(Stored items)

═══

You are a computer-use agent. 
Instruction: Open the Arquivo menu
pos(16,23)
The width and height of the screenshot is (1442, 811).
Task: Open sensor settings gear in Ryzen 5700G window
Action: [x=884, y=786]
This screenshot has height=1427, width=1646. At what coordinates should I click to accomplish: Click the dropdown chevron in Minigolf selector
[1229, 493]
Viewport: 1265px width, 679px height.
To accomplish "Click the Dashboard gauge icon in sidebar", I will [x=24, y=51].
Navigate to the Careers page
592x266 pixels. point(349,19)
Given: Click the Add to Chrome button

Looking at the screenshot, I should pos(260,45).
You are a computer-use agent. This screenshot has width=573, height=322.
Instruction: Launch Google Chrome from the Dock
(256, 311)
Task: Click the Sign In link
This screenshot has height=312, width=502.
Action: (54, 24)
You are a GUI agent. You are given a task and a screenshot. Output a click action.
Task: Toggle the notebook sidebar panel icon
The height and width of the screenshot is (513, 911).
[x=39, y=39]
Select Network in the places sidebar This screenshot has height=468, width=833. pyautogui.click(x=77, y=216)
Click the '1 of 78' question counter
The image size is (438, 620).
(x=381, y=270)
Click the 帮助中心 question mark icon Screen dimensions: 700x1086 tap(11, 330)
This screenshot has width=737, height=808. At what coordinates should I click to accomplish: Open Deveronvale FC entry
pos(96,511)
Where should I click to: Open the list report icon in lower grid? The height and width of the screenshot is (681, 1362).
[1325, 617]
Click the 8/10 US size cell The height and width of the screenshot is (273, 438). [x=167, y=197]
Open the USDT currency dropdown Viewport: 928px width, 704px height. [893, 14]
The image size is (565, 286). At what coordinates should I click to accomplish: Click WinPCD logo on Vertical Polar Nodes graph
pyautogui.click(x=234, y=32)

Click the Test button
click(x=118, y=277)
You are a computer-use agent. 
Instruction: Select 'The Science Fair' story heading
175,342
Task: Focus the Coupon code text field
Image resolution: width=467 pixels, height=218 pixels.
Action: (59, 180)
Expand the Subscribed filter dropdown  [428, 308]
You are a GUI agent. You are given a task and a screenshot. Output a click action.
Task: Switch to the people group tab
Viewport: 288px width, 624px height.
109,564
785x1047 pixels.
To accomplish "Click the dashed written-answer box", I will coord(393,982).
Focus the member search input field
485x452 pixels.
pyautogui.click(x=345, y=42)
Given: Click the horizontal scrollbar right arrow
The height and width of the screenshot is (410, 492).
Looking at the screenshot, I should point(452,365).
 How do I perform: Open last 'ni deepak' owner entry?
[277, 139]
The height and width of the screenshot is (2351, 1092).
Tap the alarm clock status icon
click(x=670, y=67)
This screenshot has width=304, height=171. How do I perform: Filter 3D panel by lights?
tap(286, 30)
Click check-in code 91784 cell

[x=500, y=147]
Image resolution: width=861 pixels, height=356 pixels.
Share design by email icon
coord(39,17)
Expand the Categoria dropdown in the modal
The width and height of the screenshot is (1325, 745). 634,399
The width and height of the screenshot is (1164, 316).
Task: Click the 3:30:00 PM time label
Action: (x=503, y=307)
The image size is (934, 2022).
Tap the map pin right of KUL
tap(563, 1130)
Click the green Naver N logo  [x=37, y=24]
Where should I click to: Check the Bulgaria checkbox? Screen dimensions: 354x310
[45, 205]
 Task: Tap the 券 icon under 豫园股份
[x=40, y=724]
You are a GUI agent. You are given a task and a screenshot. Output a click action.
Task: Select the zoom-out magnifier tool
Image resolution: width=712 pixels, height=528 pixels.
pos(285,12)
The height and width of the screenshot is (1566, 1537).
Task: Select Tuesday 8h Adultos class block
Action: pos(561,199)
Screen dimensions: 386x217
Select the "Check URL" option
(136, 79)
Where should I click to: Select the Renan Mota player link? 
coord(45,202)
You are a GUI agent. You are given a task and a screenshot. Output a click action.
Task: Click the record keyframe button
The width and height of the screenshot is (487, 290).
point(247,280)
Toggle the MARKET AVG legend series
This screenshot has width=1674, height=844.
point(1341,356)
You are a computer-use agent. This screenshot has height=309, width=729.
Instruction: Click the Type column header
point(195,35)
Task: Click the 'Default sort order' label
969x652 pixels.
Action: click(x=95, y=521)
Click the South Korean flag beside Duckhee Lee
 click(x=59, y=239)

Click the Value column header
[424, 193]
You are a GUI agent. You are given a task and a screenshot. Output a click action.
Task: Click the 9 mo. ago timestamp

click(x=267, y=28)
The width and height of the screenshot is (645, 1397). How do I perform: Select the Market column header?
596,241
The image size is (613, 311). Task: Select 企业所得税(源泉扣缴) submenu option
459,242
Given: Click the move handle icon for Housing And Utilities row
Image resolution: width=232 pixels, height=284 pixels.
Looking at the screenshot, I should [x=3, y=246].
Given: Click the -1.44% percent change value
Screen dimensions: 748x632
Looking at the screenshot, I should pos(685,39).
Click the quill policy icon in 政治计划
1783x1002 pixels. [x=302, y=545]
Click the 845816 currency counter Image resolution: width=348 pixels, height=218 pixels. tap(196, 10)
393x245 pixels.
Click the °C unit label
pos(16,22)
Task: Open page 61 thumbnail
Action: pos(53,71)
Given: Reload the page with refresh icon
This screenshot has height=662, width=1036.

═══

Print the records without any changes, beginning at the first line and ending with the line that contains "Expand the Subscribed".

▶ **Answer to this task**:
You are a computer-use agent. 
Instruction: Open the Arquivo menu
pos(16,23)
The width and height of the screenshot is (1442, 811).
Task: Open sensor settings gear in Ryzen 5700G window
Action: [x=884, y=786]
This screenshot has height=1427, width=1646. At what coordinates should I click to accomplish: Click the dropdown chevron in Minigolf selector
[1229, 493]
Viewport: 1265px width, 679px height.
To accomplish "Click the Dashboard gauge icon in sidebar", I will [x=24, y=51].
Navigate to the Careers page
592x266 pixels. point(349,19)
Given: Click the Add to Chrome button

Looking at the screenshot, I should pos(260,45).
You are a computer-use agent. This screenshot has width=573, height=322.
Instruction: Launch Google Chrome from the Dock
(256, 311)
Task: Click the Sign In link
This screenshot has height=312, width=502.
Action: (54, 24)
You are a GUI agent. You are given a task and a screenshot. Output a click action.
Task: Toggle the notebook sidebar panel icon
The height and width of the screenshot is (513, 911).
[x=39, y=39]
Select Network in the places sidebar This screenshot has height=468, width=833. pyautogui.click(x=77, y=216)
Click the '1 of 78' question counter
The image size is (438, 620).
(x=381, y=270)
Click the 帮助中心 question mark icon Screen dimensions: 700x1086 tap(11, 330)
This screenshot has width=737, height=808. At what coordinates should I click to accomplish: Open Deveronvale FC entry
pos(96,511)
Where should I click to: Open the list report icon in lower grid? The height and width of the screenshot is (681, 1362).
[1325, 617]
Click the 8/10 US size cell The height and width of the screenshot is (273, 438). [x=167, y=197]
Open the USDT currency dropdown Viewport: 928px width, 704px height. [893, 14]
The image size is (565, 286). At what coordinates should I click to accomplish: Click WinPCD logo on Vertical Polar Nodes graph
pyautogui.click(x=234, y=32)

Click the Test button
click(x=118, y=277)
You are a computer-use agent. 
Instruction: Select 'The Science Fair' story heading
175,342
Task: Focus the Coupon code text field
Image resolution: width=467 pixels, height=218 pixels.
Action: (59, 180)
Expand the Subscribed filter dropdown  [428, 308]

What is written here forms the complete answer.